Powell tugged at his spade beard. “That’s what rankles at me. I have been tempted to sic you on him, but if he burns you down I lose a top hand. And if he turns you into a gone-up case, it unnerves the rest of the men.”
“Maybe the notion of killing Fargo is too rich for everybody’s belly,” Brassfield said sarcastically, “but if we don’t, we’re just washing bricks around here. That’s the long and short of it, so why all this female whining over it?”
“Come down off your hind legs, Billy,” Powell said evenly. “Of course we’re going to kill him. But remember my earlier warning: It has to be from ambush. Preferably when he’s distracted—in the rut, for example. Injin Slim reported to me today. He’s done a good job of spying on Fargo, learning his habits, when he comes and goes from that camp of his. After dark he’s staying on him like ugly on a buzzard.

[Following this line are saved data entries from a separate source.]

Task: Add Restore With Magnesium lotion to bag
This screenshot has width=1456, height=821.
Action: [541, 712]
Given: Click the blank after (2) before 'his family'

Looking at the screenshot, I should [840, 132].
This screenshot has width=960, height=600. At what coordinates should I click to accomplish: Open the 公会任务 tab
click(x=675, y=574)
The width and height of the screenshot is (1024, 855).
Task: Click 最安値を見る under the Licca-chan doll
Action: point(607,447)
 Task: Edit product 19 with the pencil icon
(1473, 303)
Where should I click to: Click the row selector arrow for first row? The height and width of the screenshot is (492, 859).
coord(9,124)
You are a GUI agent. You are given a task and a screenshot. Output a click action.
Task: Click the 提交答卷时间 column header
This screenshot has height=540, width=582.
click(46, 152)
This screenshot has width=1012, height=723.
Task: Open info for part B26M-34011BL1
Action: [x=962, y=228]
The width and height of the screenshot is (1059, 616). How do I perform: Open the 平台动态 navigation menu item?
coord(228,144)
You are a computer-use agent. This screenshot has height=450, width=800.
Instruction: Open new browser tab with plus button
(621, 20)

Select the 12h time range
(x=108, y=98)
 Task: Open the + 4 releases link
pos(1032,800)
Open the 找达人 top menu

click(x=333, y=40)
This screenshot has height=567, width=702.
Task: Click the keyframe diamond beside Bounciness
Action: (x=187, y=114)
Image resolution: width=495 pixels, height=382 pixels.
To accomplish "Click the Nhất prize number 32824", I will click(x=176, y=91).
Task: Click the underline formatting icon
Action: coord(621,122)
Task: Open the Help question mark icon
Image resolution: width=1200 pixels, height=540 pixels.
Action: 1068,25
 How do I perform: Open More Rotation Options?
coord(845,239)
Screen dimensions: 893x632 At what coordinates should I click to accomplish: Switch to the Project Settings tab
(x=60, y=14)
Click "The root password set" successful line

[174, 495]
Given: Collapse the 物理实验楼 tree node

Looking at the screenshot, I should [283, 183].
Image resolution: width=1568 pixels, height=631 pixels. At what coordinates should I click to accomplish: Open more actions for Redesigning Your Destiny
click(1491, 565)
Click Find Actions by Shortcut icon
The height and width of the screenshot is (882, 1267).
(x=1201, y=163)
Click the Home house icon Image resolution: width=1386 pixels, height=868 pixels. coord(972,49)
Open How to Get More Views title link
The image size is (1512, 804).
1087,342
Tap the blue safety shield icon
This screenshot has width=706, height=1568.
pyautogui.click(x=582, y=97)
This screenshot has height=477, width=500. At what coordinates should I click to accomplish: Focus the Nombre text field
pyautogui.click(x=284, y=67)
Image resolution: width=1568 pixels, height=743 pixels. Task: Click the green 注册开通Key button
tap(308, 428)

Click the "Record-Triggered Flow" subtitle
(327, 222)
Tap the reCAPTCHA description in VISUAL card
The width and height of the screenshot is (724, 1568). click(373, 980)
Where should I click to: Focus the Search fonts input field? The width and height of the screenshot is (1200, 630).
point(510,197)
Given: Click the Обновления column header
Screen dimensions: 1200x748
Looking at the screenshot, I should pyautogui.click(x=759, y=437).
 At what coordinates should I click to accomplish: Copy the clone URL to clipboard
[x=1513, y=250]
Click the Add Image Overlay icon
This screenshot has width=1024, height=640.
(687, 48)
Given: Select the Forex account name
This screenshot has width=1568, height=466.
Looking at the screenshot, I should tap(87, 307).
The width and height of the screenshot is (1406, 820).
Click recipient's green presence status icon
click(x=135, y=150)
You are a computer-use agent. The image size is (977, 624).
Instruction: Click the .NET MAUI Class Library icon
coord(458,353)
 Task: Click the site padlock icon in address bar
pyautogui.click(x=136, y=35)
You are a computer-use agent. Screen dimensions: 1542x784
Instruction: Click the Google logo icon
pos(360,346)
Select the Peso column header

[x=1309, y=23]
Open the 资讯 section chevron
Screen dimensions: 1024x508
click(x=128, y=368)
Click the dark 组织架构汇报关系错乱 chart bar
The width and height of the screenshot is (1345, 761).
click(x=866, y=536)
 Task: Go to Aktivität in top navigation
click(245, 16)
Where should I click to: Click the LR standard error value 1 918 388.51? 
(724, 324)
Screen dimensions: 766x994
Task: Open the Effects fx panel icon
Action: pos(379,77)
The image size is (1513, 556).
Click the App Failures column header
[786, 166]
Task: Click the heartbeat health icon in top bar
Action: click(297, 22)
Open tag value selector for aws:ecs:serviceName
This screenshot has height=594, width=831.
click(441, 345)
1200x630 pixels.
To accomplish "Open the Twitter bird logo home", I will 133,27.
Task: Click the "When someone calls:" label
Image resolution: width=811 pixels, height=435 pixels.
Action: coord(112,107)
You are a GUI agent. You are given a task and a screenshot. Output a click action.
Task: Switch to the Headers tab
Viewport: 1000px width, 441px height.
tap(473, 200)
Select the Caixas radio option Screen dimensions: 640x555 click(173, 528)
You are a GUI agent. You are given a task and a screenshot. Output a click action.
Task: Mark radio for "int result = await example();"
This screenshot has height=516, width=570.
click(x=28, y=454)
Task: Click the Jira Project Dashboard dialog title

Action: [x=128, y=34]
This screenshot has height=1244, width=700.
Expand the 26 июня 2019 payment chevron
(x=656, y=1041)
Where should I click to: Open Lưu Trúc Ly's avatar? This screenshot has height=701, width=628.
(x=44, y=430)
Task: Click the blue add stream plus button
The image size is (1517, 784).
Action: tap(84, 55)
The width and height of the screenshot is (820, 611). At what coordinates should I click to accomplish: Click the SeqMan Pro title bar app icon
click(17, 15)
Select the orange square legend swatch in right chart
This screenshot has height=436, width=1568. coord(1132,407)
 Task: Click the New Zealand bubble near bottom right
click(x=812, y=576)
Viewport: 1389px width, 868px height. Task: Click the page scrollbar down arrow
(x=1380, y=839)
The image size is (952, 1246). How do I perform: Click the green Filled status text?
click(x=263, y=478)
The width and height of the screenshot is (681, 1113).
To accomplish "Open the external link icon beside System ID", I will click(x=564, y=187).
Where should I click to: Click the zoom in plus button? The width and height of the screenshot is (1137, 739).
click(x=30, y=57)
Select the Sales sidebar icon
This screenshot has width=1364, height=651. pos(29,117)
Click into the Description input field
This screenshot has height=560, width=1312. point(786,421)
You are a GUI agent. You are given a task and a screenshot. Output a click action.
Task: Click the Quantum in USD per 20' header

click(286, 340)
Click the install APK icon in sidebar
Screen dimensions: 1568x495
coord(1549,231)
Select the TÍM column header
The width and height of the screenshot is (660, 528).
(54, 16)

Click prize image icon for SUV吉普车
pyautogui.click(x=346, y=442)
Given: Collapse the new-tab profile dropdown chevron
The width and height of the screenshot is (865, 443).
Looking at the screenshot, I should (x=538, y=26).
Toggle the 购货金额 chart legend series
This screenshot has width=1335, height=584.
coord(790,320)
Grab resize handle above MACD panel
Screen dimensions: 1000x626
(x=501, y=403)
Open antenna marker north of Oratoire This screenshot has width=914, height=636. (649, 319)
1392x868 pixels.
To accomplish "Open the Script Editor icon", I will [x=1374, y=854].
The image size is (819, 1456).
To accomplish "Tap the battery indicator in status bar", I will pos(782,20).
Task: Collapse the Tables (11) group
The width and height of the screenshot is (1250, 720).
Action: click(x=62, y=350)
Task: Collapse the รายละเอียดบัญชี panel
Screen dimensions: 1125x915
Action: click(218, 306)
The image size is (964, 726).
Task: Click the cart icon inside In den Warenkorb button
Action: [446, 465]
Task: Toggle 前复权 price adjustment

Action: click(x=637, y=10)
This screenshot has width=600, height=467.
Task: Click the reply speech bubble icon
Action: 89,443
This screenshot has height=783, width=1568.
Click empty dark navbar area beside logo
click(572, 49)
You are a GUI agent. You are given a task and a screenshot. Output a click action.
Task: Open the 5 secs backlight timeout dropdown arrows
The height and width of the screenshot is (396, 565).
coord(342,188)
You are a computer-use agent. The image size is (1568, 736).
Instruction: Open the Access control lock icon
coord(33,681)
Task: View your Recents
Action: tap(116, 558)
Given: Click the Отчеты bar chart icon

As a matter of fact, Slim and I have cooked up a nasty little surprise for Fargo—something that will unstring the nerves of that cocksure bastard.”
“What?” demanded Latimer.
“We’ll discuss that later, Gus.”
Powell paused to pull a burning stick from the fire, lighting his slim black Mexican cigar. The red-orange glow outlined his hatchet profile.
“On another note, Slim reports that Dave Holman’s sister comes out to Fargo’s camp. Or perhaps it’s even Holman’s wife, he’s not sure. Knowing Fargo, I’d wager he’s bulling both of them. In any event, I’m sending a volunteer up there to work with the half-breed—a volunteer who’s a dead aim. With luck we’ll catch Fargo unaware and sink him six feet closer to hell.”
“It might could work,” spoke up Franklin “Strangler” Perley. “But with Fargo in the mix, it’s paring the cheese mighty close to the rind.”
“It better work,” threw in Latimer, “or that volunteer’s life won’t be worth a plugged peso.”
“Philander is worm fodder now,” Brassfield said, “but we’ve got his double-ten. I could try it with my rifle, but it’d likely be after dark. With the sawed-off a man has to get in closer, but he don’t have to worry about aiming. Course, it would kill the woman, too, and I hate to waste pussy.”
The men laughed.
“I like the double-ten,” Powell said, nodding. “But Billy hit the nail on the head—a man has to get in close. And that’s a tall order with Fargo. Any volunteers?”
“What about Injin Slim?” Latimer suggested. “Looks like he’s able to sneak around the camp without getting caught. Maybe if you offer him enough gold cartwheels—”
“Not a chance.” Powell cut him off. “I tried. He’s convinced Fargo is heap big medicine, and that if he kills him his poor red spirit will wander all alone in the Forest of Tears. Again—any volunteers?”
Ozark Bill Brassfield stewed in the darkness. He considered Rosita Morales his night woman, and he hadn’t missed the smoldering glances she was shooting at Fargo. Nor had that randy son of a bitch ignored those glances. They were building up a head of steam, all right, and if it went on much longer Brassfield knew he would be wearing the horns.
But neither could he get the image of Philander Brace out of his mind—swinging in the breeze like a slab of raw meat. Brassfield said nothing.
“Fair enough,” Powell finally said. “I don’t have the stones to go up there alone, either, so I can’t blame you men. But we know where his camp is and there’s safety in numbers. I’ve got my belly full of that smirking son of a bitch, and it’s high time we put him with his ancestors.”